Work to complete:
The reply to the records below should contain exactly the lines from the line with "This screenshot has" through the line with "Viewport: 832px width, 407px", and nothing besides.

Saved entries
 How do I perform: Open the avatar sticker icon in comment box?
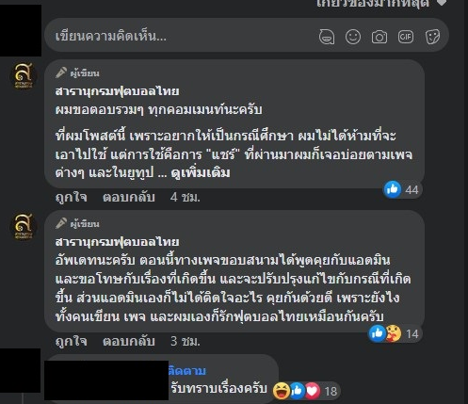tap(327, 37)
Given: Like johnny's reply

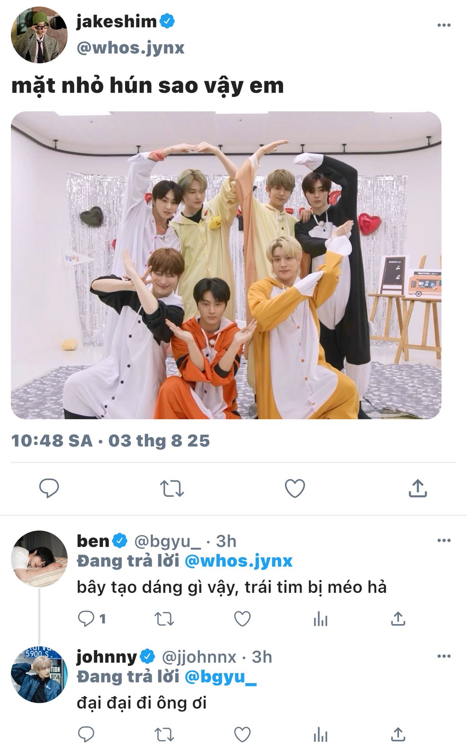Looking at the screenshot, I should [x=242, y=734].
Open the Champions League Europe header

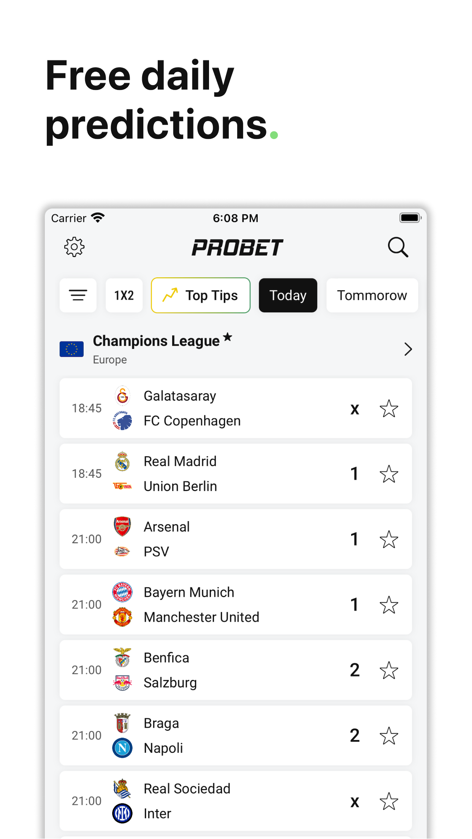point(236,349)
==
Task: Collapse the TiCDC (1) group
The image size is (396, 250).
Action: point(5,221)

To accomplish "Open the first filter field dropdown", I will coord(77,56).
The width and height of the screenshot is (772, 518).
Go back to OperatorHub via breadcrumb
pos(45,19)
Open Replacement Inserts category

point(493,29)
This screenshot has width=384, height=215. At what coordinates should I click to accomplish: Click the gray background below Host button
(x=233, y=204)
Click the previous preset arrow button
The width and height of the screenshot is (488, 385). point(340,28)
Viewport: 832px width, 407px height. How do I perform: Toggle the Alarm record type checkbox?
==
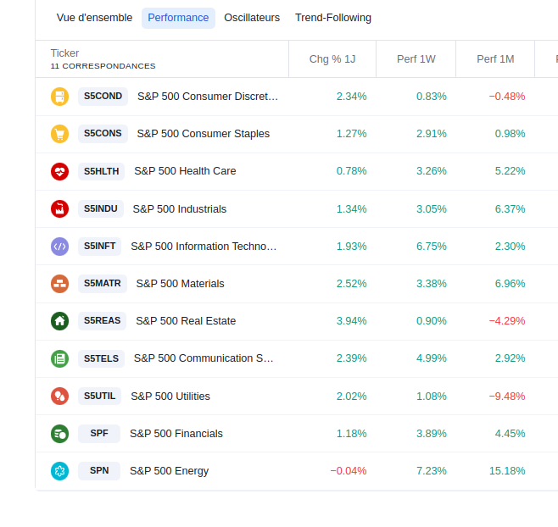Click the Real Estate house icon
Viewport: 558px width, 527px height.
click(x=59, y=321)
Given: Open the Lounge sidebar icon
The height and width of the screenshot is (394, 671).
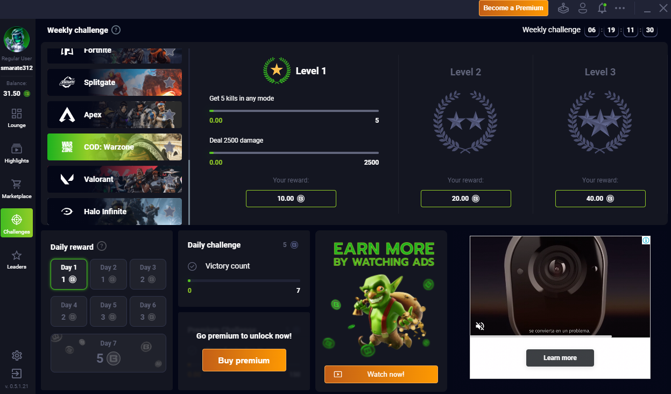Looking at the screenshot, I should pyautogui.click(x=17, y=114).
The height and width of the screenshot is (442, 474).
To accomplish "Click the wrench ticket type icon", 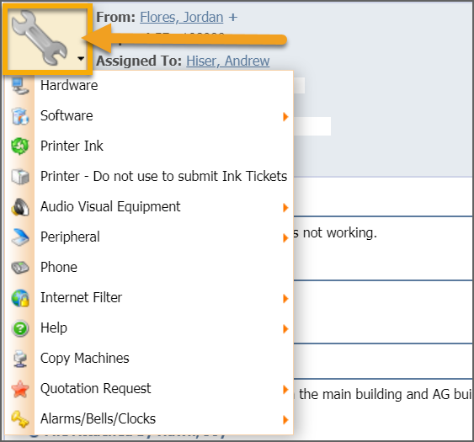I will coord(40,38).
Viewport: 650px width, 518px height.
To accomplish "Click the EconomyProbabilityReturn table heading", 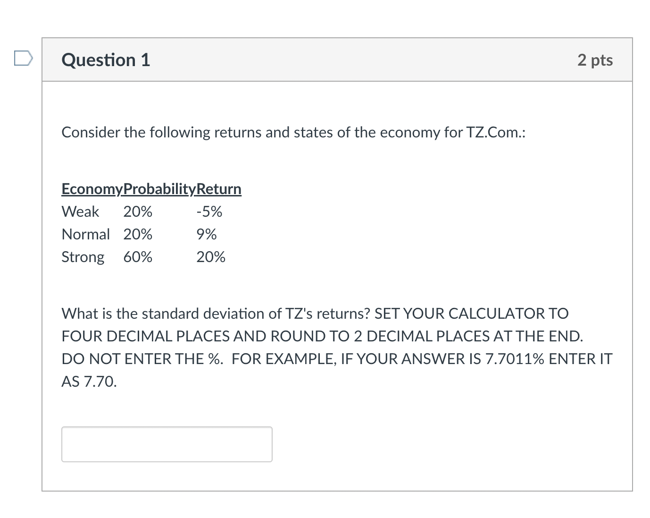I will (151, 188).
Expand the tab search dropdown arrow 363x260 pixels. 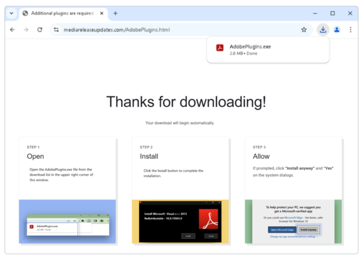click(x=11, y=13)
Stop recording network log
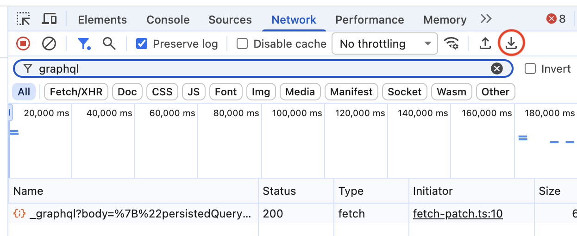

Expected answer:
This screenshot has width=384, height=215. At what coordinates should I click to accomplish: Click the gray background below Host button
(x=233, y=204)
Click the previous preset arrow button
The width and height of the screenshot is (488, 385). point(340,28)
Viewport: 832px width, 407px height. How do I perform: Toggle the Alarm record type checkbox?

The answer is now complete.